Even historically the KKK was formed to prevent abuses of an occupying army and to retaliate as a ‘terrorist group’.

It was a pretty mainstream reaction to carpetbaggers and Yankee forces putting in their government.
(IE: The “Meeting” Ashly went to at Stone Mt Ga…was a KKK meeting).

Now, why don’t we hear more of the media calling for understanding of the KKK.?

Because They Are a Bunch of Racist ASSHOLES that Use Violence, INTIMIDATION and MURDER to make their point that they are trying to protect their Culture. THAT’S WAY.

And any group with that attitude should be shown the door.

1 Like

Ironic isn’t it.

1 Like

If you’re specifically asking about the portrayal of muslims in Charlie Hebdo, it’s because a large number of their images are simultaneously racially and religiously insensitive.
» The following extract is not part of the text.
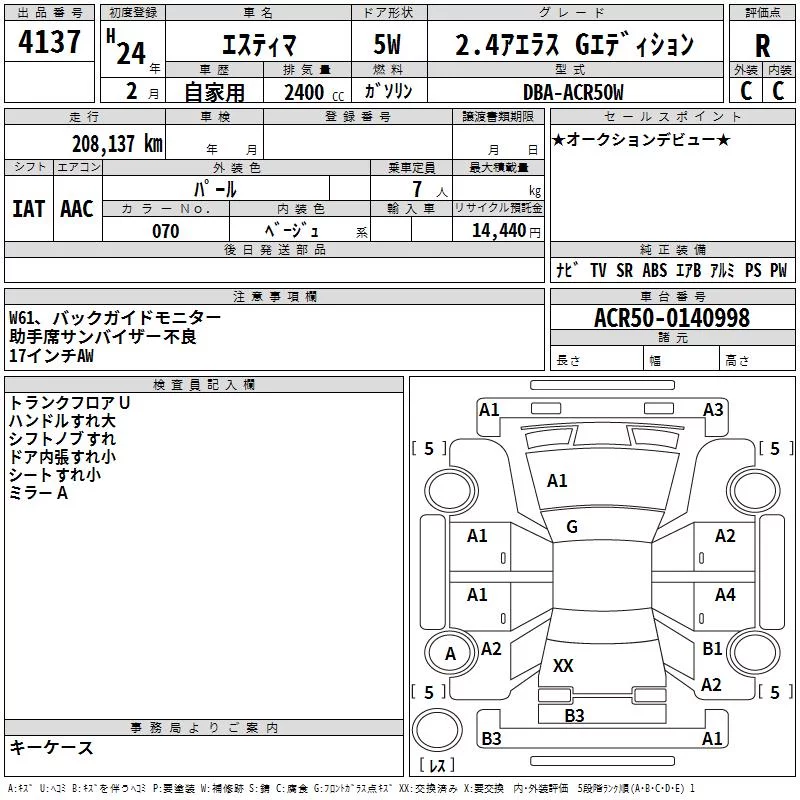Select the grade 2.4アエラス Gエディション field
They use a shorthand for “muslim” that involves brown skin and an exaggerated hooked nose.

5 Likes

I don’t believe that most religious promote that violent response. I believe that the people who take that violent action are looking for an excuse that justifies their desire for violence.

Do some of them believe their religion is commanding they do these things? Surely. But people believe a great many things that are objectively false.

It’s estimated that there are 1.3 billion muslims in the world. If their religion actually told them to kill every non-believer? there would be bloodshed on a level we’ve never seen on this planet. It seems far more likely (to me anyway) that there are people who have twisted the religion to meet their goals of violence. Those are the people we need to worry about, just as we need to worry about people who twist nationalism and racism to their purpose.

2 Likes

I’d also like to point out the thread there. My response was to this:

There is no text that justifies this that I am aware of in the muslim faith. The texts that I am aware of prohibit imagery of any prophet in order to prevent idolatry of that image. Several judea/christian sects have similar prohibitions. Those texts say nothing about killing.

These things being said, I am not a religious scholar and would bow to further interpretation, but I’d like to see citations

2 Likes

It doesn’t matter if you are aware of such a text or if it exists. You don’t define the religion, the belief and behaviors of it’s professed adherents do. And, no, you don’t get to define who a “True Muslim” is, either. Nor is there a central authority, as with some christian sects such as Catholicism or Mormonism, to do so. A Muslim is someone who says they are Muslim.